*Records provided:*
--- --- ---
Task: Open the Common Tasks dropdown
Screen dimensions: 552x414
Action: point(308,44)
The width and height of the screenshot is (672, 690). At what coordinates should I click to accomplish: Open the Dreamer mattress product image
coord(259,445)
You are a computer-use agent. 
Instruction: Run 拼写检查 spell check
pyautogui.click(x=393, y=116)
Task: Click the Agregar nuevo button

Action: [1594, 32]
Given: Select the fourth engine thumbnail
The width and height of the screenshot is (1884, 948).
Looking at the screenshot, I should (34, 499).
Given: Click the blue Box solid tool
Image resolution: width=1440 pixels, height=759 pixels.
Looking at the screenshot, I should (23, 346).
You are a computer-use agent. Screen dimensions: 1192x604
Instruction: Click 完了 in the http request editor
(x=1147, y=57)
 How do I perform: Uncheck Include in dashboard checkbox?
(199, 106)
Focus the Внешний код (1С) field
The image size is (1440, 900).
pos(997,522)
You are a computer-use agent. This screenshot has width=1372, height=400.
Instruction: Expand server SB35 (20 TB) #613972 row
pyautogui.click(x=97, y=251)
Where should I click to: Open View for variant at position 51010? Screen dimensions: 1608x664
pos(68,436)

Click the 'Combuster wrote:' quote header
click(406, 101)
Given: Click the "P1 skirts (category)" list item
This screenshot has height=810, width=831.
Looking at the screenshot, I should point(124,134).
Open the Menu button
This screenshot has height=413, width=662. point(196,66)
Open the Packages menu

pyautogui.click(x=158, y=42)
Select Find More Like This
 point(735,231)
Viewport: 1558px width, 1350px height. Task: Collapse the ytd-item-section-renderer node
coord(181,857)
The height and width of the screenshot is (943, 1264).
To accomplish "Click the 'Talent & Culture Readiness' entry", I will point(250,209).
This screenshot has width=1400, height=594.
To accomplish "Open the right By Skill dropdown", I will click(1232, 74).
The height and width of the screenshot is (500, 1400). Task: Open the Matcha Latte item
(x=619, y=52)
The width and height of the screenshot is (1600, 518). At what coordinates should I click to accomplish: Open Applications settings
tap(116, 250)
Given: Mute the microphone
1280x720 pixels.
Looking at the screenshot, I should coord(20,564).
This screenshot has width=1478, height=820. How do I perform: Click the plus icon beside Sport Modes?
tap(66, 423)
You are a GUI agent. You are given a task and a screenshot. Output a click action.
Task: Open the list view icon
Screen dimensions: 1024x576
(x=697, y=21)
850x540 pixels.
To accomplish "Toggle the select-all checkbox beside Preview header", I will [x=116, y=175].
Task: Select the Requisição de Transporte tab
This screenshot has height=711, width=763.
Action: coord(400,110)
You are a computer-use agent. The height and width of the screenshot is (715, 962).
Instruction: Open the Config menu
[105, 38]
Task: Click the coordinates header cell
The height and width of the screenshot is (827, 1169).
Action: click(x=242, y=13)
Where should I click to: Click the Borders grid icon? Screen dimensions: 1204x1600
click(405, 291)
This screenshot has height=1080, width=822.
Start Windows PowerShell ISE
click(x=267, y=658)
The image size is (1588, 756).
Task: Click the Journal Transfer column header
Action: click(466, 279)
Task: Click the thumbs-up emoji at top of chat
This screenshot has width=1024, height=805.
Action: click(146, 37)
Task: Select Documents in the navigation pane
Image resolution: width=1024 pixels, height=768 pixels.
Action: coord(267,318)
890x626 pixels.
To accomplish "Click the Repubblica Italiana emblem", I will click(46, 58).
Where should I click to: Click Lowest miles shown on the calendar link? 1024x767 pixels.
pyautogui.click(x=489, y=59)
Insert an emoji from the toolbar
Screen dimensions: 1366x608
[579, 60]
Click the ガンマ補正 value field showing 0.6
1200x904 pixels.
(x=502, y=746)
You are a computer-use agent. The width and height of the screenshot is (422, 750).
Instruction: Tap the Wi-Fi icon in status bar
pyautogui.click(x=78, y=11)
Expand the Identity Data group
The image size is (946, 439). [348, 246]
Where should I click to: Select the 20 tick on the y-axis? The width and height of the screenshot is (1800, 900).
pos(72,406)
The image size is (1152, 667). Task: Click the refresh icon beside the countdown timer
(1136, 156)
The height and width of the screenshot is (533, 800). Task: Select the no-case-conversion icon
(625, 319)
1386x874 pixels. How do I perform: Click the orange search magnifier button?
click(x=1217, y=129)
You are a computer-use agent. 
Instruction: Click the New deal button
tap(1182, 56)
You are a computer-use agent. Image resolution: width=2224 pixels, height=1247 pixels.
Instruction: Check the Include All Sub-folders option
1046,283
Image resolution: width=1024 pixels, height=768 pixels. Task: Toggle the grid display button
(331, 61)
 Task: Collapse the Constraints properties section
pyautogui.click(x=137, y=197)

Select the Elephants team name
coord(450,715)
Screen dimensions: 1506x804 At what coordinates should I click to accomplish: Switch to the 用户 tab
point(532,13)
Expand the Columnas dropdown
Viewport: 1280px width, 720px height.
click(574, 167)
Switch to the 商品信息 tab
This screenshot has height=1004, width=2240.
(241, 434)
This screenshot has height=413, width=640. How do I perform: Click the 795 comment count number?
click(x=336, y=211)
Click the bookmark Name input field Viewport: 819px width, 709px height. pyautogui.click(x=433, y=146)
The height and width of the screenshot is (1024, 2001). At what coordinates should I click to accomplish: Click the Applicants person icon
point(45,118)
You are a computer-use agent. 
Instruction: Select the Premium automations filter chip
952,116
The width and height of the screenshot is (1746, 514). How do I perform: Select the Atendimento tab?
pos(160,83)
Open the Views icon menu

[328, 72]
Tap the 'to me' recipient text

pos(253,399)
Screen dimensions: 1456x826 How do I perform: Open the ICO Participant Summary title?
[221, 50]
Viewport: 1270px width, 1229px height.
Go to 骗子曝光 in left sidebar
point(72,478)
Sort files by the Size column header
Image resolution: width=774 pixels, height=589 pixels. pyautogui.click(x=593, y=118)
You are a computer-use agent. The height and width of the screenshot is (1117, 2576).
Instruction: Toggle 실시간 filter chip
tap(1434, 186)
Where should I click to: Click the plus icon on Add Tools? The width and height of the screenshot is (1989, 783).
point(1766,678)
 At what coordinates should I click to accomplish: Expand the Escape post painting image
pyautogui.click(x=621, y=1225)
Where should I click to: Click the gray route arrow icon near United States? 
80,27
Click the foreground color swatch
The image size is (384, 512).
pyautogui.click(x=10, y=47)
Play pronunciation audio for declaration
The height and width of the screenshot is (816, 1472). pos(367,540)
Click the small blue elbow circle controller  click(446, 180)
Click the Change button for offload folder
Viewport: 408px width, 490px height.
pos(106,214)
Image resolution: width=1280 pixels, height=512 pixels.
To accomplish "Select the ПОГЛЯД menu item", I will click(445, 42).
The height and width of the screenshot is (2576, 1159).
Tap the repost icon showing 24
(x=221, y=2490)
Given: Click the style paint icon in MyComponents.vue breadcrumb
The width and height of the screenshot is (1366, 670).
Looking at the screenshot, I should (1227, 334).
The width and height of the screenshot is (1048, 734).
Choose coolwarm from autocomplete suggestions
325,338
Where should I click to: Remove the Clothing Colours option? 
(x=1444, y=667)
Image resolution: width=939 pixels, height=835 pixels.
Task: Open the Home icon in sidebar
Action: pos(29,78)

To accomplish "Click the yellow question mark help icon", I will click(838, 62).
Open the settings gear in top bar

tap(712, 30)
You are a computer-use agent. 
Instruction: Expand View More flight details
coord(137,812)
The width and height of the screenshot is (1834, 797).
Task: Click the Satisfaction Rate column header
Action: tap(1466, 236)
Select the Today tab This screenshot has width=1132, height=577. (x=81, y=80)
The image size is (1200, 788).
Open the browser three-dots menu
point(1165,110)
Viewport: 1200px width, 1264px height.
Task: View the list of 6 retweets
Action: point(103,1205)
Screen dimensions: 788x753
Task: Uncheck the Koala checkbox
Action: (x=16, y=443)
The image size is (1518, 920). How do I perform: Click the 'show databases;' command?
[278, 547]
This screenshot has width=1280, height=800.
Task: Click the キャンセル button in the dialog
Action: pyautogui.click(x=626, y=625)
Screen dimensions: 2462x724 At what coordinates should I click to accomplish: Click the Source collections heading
--- --- ---
*Problem description:*
In the lines above, find each one with "agent" and list it.

*Output:*
You are a computer-use agent. 
You are a computer-use agent. Screen dimensions: 1192x604
You are a computer-use agent. This screenshot has width=1372, height=400.
You are a GUI agent. You are given a task and a screenshot. Output a click action.
You are a computer-use agent. The height and width of the screenshot is (715, 962).
You are a computer-use agent. The width and height of the screenshot is (422, 750).
You are a computer-use agent. 
You are a computer-use agent. Image resolution: width=2224 pixels, height=1247 pixels.
You are a computer-use agent. 
You are a computer-use agent. The height and width of the screenshot is (1117, 2576).
You are a computer-use agent. 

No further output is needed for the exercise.